Posted: 02/24/2012 3:04 pm

Last summer, the Brookings Institution tallied figures for jobs it categorized as clean or green: work in economic sectors that produce environmental benefits.

It turns out to be a complicated, cloudy set of calculations. Brookings opted to include electric vehicle manufacturing, but not bicycle manufacturing. Organic farming but not small farms that supply local markets. All told, the group found 2.7 million green jobs around the country, roughly two percent of total employment.

At Ecotrust, my colleagues and I have also been examining the jobs challenge. But unlike Brookings, our thinking didn't fall into strict categories. Instead of a report, we developed an illustration.

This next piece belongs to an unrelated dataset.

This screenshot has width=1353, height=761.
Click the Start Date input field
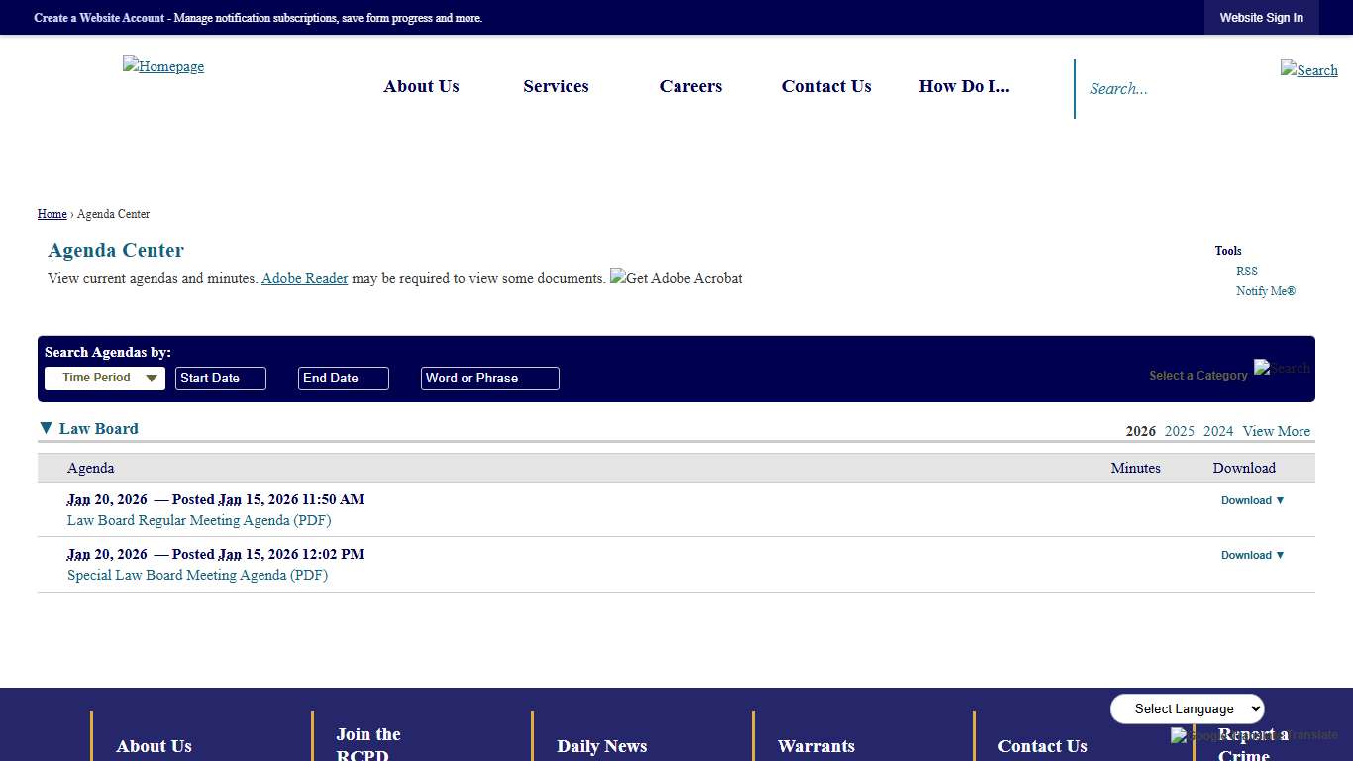(x=220, y=378)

At this unusual time, we need to think expansively not categorically: How do we build long-term well-being for people and place?

The picture that emerges is both utterly familiar and totally unique. Some job titles -- teacher, farmer, health care provider (only a portion of the full list are included on the artwork) -- would fit in any place, at any time. Others are based on the particularities of our home region in the Pacific Northwest. These include feller buncher operators, specializing in individual tree harvest, and fisheries trust managers, enabling community driven marine stewardship in prosperous coastal areas.

We imagined high-tech workers mingling with low tech. Alongside the clean economy jobs in solar, wind and wave energy industries are jobs in traditional craft industries: cobblers, brewmasters, stone masons and boiler makers. In recent years, our hometown of Portland, Ore., has seen a re-emergence of these types of artisans.

Most significant are the jobs that await viability, the ones open to tomorrow's social innovators and institutional entrepreneurs: the ones we haven't thought of yet. Economic transformation is limited only by our imagination.


2012-02-24-ECOTRUSTillustration56.jpg


Text by Howard Silverman. Illustration by John Hendrix.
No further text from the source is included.